Le Monde comme volonté et comme représentation.


" Tant que l'Eglise subsistera, l'on ne pourra professer dans les Universités qu'une philosophie pleine d'égards pour la religion du pays; elle devra, sur les points essentiels, marcher parallèlement avec celle-ci; et, bien qu'enjolivée, étrangement chamarrée, et rendue ainsi passablement incompréhensible, elle n'en sera pas moins, au fond et dans l'essentiel, une simple paraphrase et une apologie de la religion du pays. Ceux qui enseignent avec ces restrictions n'ont donc plus autre chose à faire que de chercher des tournures et des formes nouvelles, sous lesquelles ils présentent le contenu de la religions du pays déguisé sous des expressions abstraites qui le rendent fade, et qu'ils nomment ensuite philosophie. (...)
Cela n'empêche pas ces philosophes universitaires, auxquels on impose de telles restrictions, de se sentir parfaitement heureux: c'est qu'ils visent avant tout à acquérir un honnête revenu pour eux, leur femme et leurs enfants, en même temps qu'une certaine considération du public."(...)

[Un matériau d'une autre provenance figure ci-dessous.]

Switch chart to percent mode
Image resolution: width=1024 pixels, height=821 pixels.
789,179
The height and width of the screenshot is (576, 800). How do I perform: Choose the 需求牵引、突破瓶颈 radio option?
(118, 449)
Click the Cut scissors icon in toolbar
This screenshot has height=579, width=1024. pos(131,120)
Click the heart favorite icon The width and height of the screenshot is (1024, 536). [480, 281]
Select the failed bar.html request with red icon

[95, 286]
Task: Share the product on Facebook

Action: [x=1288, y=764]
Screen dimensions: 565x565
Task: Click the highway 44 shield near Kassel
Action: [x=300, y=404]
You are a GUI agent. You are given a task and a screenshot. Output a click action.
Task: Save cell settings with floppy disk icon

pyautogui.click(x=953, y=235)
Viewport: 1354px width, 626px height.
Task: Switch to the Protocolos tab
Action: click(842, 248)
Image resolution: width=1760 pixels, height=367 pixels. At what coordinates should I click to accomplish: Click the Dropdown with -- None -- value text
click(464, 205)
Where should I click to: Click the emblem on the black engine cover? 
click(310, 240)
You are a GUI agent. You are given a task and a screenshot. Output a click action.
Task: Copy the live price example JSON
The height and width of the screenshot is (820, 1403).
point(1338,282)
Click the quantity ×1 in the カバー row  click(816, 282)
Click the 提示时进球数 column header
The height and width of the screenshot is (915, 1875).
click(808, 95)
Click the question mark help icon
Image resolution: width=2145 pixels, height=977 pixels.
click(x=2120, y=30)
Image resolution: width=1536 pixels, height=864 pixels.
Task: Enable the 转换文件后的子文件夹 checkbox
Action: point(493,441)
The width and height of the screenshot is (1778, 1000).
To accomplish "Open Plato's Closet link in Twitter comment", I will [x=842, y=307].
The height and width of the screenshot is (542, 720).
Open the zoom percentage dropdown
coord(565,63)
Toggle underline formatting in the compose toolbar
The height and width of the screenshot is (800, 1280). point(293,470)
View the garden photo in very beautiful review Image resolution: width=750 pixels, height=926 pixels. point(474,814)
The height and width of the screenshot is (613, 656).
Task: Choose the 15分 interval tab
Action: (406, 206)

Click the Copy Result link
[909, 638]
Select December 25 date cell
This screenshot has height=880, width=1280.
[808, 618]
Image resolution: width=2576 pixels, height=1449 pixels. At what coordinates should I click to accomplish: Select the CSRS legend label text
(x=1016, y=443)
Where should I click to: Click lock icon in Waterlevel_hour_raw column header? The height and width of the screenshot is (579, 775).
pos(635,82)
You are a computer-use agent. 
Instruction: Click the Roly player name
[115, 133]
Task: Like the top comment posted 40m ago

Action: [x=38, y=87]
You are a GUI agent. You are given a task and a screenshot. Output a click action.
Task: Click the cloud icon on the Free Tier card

"Celui qui, ensuite, conserverait un seul doute sur l'esprit et le but de la philosophie universitaire, n'a qu'à considérer la destinée de la fausse sagesse hégélienne. Cela lui a-t-il nui, que son idée fondamentale ait été l'absurdité même, un monde renversé, une pantalonade philosophique, son contenu le verbiage le plus creux et le plus vide auquel se soient jamais complus des imbéciles et que le style, dans les oeuvres de l'initiateur lui-même, ait été le galimatias le plus répugnant et le plus insensé, allant jusqu'à rappeler les délires des aliénés? Pas le moins du monde! Cette philosophie a ainsi plutôt fleuri , pendant vingt ans, comme la plus brillante philosophie universitaire et lui a rapporté de solides honoraires; elle a pris de l'embonpoint; des centaines de volumes, notamment en Allemagne, l'ont prônée comme le sommet enfin atteint de la sagesse humaine et comme la philosophie des philosophies, et l'ont portée aux nuées; on examinait les étudiants sur elle, et on nommait des professeurs chargés de l'enseigner. Celui qui regimbait était déclaré "un fou en son genre" par le suppléant , devenu hardi, de l'auteur aussi souple que peut intelligent de cette philosophie, et même les quelques hommes qui osaient s'opposer faiblement à cette sottise, ne s'y risquaient que timidement, en reconnaissait "le grand esprit et l'immense génie" de ce philosophraste inerte."